Nolen, who served as a community organizer at Sisters of The Road for three years until last year, is now one of the co-directors of Soapbox, a small nonprofit aimed at new solutions and new answers to homeless and low income issues, here in Portland and across the universe.
To that end, Nolen is about to start classes around community organizing for homeless people, "doing everything from how to write to your congressman to how to give a three minute speech to city council," he says. "Also, how to do a lobby visit. Everything from that to good interaction with police, how to be a peacekeeper at a march, how to give a good interview, and write a press release."
"I think there are other people that recognize this as an issue," says Nolen. "But it's not appearing to be done on a grand scale. If you look at the history of organizing, the best organizing work ever done is actually by the people affected by the problem. You can have people do the work for you, and do the organizing for you, and go cry out at city hall for you. But until you get people who are affected by the problem, you're missing part of your credibility."
"I was homeless for about eight years here in Portland," says Nolen. "And I learned a lot through both volunteering and my stint as an organizer.
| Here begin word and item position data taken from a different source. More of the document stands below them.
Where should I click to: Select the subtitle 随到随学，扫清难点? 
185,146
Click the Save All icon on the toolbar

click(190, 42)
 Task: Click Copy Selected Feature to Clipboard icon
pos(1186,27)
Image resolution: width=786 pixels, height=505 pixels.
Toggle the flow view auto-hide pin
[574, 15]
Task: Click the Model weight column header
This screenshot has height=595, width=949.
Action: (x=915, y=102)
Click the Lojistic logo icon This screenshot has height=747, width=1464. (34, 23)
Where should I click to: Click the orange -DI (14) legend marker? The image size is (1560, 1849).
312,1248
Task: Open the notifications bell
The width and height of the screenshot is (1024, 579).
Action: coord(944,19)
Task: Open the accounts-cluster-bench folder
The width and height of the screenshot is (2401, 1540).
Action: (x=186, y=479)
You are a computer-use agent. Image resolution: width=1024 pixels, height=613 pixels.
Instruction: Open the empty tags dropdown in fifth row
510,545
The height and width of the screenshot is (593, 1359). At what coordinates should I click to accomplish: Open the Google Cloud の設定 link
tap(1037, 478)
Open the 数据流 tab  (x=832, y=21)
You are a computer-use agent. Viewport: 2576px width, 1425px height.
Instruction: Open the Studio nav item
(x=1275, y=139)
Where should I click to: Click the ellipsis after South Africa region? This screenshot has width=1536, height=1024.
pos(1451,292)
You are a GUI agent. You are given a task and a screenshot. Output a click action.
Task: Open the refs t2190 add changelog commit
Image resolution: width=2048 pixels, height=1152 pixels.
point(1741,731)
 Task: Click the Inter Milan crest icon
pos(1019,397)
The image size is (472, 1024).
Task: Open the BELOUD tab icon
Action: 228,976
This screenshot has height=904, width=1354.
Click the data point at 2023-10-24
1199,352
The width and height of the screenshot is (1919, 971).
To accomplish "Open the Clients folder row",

It's a skillset that I've learned, that I hope to transfer to a lot of other people and help them garner."
The trainings are planned for the next couple of months.
"They're a direct response to my experience over the last four or five years," he says. "Where I really realized that if you want something to go your way at city hall, you can't just have the logical, humane answer. You have to have a deep, resounding voice from a lot of people. The more people who receive this kind of training, the more powerful we are."